Team Structure and Management in the AI Era

  • The role of managers is in flux due to competing forces.
    • ICs own more scope than ever: AI tools let individual contributors build huge swaths of product surface area, potentially reducing the need for management and coaching.
    • But tracking becomes harder: When each IC is producing vast amounts of work (including AI-generated code), it becomes more difficult for managers to review, provide feedback, and keep tabs on everything.
    • Trend toward flatter orgs and super ICs: The fastest-moving companies tend to have smaller teams with more autonomy. There’s growing skepticism of pure managers; the preference is for “super ICs” who may have people working with them but aren’t building empires.
    • Bias toward senior talent: There’s a trend toward hiring more senior people on the tech side, raising questions about how junior engineers will develop if most resources go to senior staff engineers.

Forward Deployed Engineers

  • Serval’s version of forward deployed engineers differs from the typical implementation or solutions engineer role.
    • They are software engineers who build the platform while embedded with customers in a constant feedback loop.
    • Why this matters: Legacy incumbents like ServiceNow have enormous product surface area built over 20 years. Each enterprise customer uses only about 5% of that capability, but every customer uses a different 5%. By embedding engineers with customers, Serval identifies the specific product gaps preventing wins and closes them one by one.
    • Jake describes this as “gradient descent for product building” — iteratively encountering gaps and improving the product toward a global maximum.

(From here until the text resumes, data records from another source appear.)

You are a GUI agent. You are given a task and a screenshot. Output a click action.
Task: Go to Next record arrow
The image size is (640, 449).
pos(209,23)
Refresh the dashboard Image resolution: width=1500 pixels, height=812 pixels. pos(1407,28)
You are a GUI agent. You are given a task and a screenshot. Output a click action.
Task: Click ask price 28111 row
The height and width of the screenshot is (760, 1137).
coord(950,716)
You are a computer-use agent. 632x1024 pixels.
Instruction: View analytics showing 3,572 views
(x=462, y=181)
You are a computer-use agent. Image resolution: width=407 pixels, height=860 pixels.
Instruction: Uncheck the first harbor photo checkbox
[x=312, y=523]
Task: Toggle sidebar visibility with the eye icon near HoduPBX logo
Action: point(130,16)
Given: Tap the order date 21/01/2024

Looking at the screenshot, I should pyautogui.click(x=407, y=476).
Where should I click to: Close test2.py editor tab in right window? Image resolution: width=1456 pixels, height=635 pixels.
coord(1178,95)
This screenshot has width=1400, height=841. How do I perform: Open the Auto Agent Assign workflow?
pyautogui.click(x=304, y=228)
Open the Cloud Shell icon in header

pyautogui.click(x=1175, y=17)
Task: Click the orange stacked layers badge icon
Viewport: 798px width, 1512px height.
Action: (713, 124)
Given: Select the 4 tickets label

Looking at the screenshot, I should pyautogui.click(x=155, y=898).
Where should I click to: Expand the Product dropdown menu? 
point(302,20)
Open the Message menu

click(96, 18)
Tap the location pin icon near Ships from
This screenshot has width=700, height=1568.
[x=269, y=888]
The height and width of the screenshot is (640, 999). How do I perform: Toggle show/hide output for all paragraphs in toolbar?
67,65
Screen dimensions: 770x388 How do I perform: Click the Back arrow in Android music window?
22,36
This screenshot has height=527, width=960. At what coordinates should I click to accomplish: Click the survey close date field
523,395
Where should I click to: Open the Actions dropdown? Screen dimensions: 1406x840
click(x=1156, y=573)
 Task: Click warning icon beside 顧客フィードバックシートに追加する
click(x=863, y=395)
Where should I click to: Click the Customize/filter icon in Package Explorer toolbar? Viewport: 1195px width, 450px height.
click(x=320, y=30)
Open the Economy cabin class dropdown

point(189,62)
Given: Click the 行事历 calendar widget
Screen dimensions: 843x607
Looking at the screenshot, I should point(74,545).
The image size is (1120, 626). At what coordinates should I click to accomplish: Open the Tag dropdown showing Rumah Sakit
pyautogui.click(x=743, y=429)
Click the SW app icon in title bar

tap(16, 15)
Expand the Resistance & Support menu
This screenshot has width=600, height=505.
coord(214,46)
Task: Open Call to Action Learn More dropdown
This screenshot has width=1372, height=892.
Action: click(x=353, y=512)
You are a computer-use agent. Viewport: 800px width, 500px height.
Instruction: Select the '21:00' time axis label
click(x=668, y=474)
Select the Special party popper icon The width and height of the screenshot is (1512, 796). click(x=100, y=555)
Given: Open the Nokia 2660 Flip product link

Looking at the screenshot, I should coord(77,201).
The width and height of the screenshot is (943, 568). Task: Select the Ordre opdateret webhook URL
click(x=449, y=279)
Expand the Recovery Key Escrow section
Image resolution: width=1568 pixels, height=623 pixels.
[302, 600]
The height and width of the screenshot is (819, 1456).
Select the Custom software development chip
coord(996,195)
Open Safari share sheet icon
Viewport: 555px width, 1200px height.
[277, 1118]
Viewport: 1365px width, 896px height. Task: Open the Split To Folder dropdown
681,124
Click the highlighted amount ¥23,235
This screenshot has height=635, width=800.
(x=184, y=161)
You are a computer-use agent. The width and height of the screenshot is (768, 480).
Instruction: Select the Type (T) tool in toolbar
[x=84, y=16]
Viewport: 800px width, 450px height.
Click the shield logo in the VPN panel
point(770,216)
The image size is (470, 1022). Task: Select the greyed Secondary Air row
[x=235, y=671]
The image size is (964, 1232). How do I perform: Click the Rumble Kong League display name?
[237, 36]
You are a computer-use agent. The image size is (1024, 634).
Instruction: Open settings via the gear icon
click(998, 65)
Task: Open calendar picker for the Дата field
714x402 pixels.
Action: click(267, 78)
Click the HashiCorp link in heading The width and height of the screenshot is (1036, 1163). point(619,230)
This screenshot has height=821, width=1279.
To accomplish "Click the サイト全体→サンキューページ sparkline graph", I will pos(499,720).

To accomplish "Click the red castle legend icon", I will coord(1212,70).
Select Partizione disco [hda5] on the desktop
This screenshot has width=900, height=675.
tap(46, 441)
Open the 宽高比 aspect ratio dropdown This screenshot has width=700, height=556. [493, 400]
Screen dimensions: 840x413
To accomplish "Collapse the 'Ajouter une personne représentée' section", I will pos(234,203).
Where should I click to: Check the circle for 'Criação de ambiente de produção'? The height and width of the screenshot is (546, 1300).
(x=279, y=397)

Go-to-Market: Building for Large Enterprise from Day One

  • The ITSM market is overwhelmingly concentrated in large enterprise (90%+ of ServiceNow’s revenue comes from $1M+ ACV customers).
    • Rather than starting small and moving upmarket (the standard startup playbook), Serval always built with large enterprise in mind because that’s where the dollars are and where a major horizontal software company must play.
    • Early customers were smaller fast-growing companies (Perplexity, Mercury, Clay, Together AI) because large enterprises won’t buy from an early-stage startup. But now Serval is shifting upmarket, having closed its first Fortune 20 account, with more in pipeline.
    • The ICP is essentially “every company in the world” — global GDP.

Quickfire

  • Changed mind on: How big this could be. A year ago the goal was “don’t die.” After a week of conversations with 5-10 Fortune 100 companies, all excited about the product, Jake realized this could be one of the biggest software companies in history.
  • Most excited about: Computer use and browser automation unlocking the long tail of automations not solvable via APIs, especially for legacy enterprise tools with poor API coverage.
  • Overhyped: Weekend POCs that automate “fake jobs” — there’s a big gap between a cool demo and an enterprise-grade workflow that a large company trusts in production.
  • Underhyped: Home robotics — Jake believes they’ll be the next automobile in terms of economic impact and household adoption.
  • Infrastructure with staying power: Major cloud providers (AWS, GCP, Azure) are durable. Temporal (workflow orchestration) is a meaningful tool for Serval. But everything else feels vulnerable — the company has implemented and ripped out tools within two months, and increasingly builds rather than buys point solutions.
  • Hardest decision as CEO: Not changing course at the one-year mark when there was no evidence the strategy was working, despite pressure to pivot downmarket, build a shallow layer, or expand categories.
  • Background in neurotech: Jake’s first company built EEG headsets and brain-controlled video games for kids with ADHD. He’s skeptical of non-invasive EEG (too noisy, like holding a microphone outside a soccer stadium) and most excited about invasive neural implants, which would provide far richer signal.